■ Exercise brief: Please copy every line of the records exactly as they appear, leaving out the pictures.

-------- Material to process --------

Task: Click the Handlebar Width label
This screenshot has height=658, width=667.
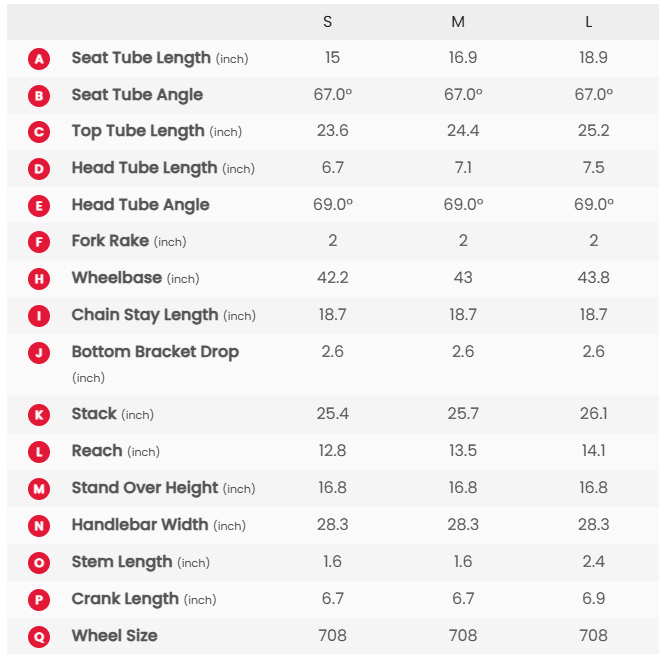Action: coord(140,525)
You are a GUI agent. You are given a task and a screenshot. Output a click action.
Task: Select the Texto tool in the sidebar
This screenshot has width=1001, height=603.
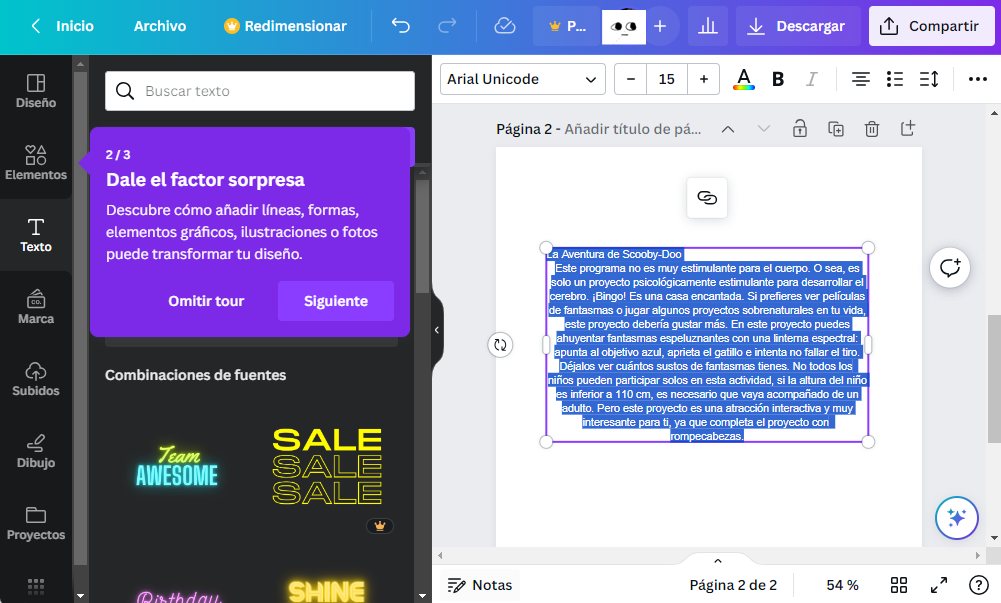[36, 235]
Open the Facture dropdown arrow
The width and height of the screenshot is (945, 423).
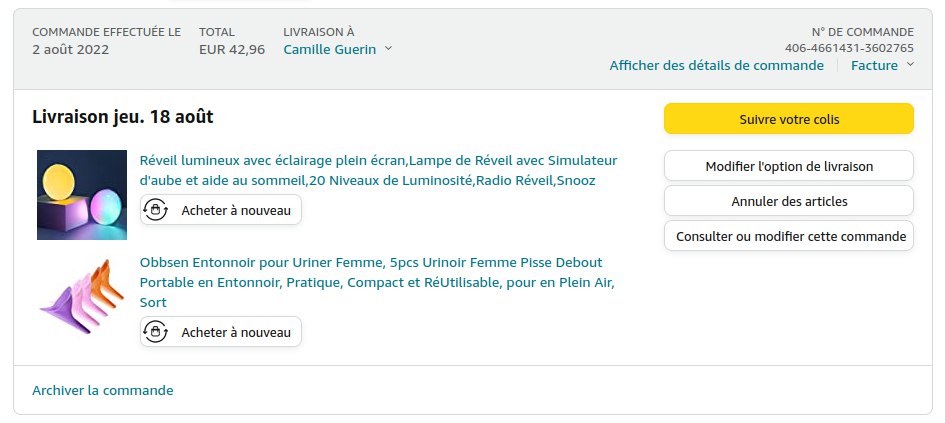[x=910, y=66]
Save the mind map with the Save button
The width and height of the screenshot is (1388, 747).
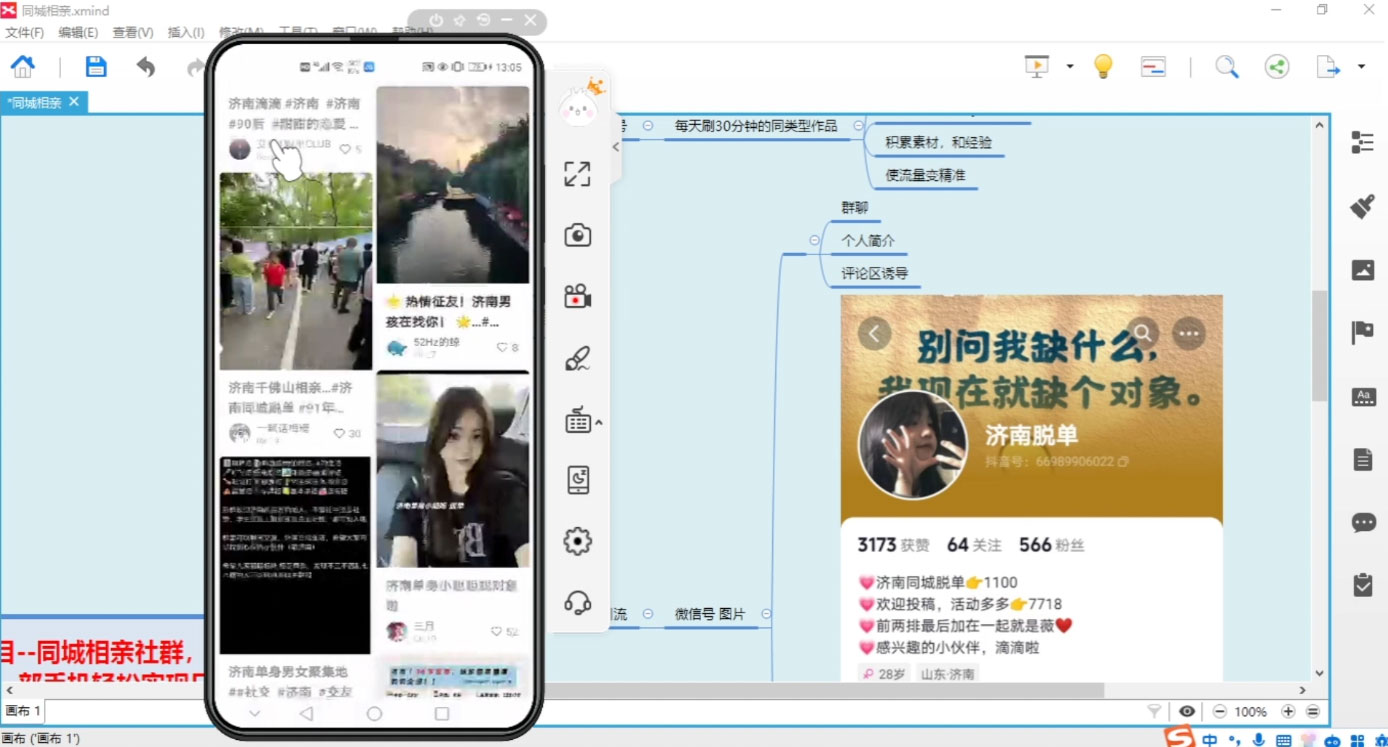[95, 66]
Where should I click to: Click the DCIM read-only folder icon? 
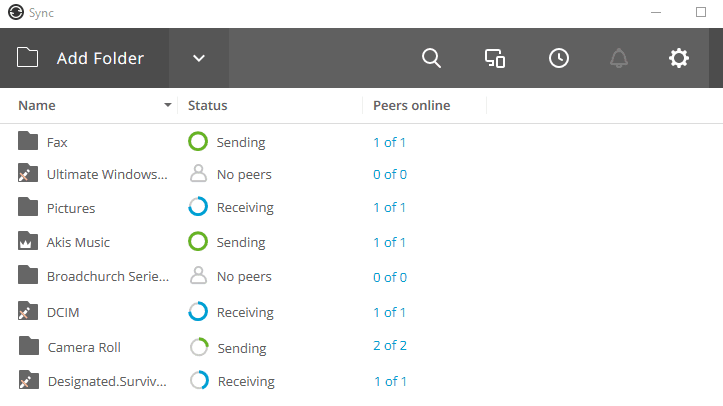coord(28,311)
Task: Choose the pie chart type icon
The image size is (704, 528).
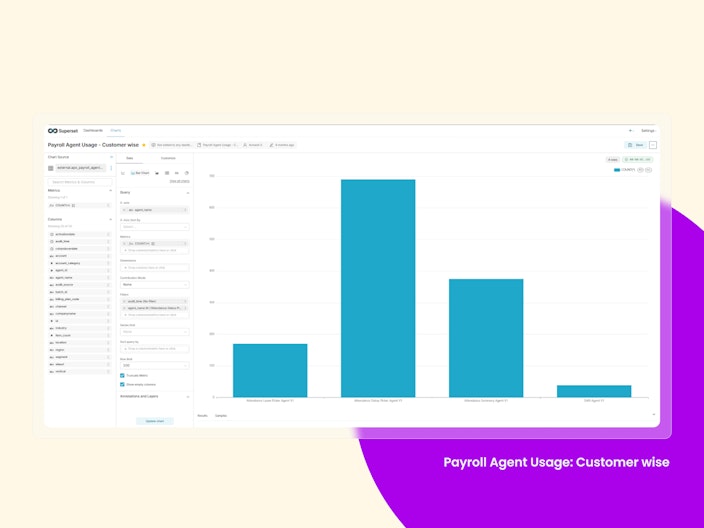Action: tap(187, 173)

--------

■ Output below:
Task: Click the Handlebar Width label
This screenshot has height=658, width=667.
Action: coord(140,525)
You are a GUI agent. You are given a task and a screenshot. Output a click action.
Task: Select the Texto tool in the sidebar
This screenshot has width=1001, height=603.
[36, 235]
Open the Facture dropdown arrow
The width and height of the screenshot is (945, 423).
[x=910, y=66]
Save the mind map with the Save button
The width and height of the screenshot is (1388, 747).
[95, 66]
Where should I click to: Click the DCIM read-only folder icon? 
coord(28,311)
Task: Choose the pie chart type icon
The image size is (704, 528).
Action: tap(187, 173)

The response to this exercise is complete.